(Pixel coordinate grounding data)
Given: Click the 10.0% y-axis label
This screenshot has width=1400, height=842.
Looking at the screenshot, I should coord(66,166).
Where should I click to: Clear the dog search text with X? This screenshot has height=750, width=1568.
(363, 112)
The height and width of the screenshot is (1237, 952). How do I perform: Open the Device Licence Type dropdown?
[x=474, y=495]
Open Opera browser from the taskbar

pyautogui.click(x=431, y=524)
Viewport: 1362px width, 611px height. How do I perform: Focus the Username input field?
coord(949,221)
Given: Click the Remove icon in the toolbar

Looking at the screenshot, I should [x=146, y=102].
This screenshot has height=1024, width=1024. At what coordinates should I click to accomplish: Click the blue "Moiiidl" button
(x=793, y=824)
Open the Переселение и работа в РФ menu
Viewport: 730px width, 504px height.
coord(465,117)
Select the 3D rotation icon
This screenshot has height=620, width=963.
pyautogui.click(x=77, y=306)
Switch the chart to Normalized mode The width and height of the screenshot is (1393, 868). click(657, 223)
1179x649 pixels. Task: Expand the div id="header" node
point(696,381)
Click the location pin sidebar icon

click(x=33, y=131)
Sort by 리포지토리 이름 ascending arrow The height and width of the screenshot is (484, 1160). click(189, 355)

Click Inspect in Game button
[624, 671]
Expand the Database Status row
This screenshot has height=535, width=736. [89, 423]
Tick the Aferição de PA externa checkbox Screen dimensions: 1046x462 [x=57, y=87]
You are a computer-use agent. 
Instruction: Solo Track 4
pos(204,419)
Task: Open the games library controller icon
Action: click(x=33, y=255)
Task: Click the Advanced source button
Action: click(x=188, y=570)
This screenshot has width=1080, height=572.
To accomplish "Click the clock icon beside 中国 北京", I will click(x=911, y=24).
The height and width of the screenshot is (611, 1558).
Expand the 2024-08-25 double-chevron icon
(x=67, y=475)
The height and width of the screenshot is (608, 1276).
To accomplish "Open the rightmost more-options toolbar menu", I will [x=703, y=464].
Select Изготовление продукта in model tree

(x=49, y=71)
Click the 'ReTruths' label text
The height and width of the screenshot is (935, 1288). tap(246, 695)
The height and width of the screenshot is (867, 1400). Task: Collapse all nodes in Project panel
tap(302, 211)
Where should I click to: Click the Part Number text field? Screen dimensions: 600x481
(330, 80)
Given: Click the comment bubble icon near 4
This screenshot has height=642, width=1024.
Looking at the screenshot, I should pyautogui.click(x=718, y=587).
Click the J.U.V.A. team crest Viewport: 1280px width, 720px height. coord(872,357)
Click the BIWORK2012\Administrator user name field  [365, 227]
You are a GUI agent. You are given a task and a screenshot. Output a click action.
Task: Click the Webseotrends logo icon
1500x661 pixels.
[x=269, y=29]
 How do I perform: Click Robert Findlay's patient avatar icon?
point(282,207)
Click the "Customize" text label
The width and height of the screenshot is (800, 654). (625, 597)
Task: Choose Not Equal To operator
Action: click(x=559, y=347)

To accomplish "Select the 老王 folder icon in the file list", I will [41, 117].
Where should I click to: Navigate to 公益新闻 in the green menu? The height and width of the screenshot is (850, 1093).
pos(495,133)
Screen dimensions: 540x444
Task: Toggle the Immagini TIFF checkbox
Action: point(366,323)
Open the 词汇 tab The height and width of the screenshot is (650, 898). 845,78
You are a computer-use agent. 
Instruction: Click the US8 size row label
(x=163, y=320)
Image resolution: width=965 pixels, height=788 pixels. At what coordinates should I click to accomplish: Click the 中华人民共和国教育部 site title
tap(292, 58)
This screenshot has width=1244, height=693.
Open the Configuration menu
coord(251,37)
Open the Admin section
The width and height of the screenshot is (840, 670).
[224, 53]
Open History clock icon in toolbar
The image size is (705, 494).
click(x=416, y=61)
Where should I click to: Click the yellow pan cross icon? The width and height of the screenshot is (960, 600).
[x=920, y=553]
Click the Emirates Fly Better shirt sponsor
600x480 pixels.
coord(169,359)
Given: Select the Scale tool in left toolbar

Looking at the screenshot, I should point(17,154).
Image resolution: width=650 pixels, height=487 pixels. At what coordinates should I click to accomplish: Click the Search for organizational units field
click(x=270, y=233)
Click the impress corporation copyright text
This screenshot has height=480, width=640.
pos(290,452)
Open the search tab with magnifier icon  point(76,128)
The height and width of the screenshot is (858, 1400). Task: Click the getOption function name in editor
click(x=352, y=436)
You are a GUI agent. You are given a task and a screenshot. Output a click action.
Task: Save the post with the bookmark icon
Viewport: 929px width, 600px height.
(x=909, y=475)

Problem details: Whenever the word "will" shows up in a line above, copy that line.

Response:
To accomplish "Click the clock icon beside 中国 北京", I will click(x=911, y=24).
To accomplish "Open the rightmost more-options toolbar menu", I will [x=703, y=464].
To accomplish "Select the 老王 folder icon in the file list", I will [41, 117].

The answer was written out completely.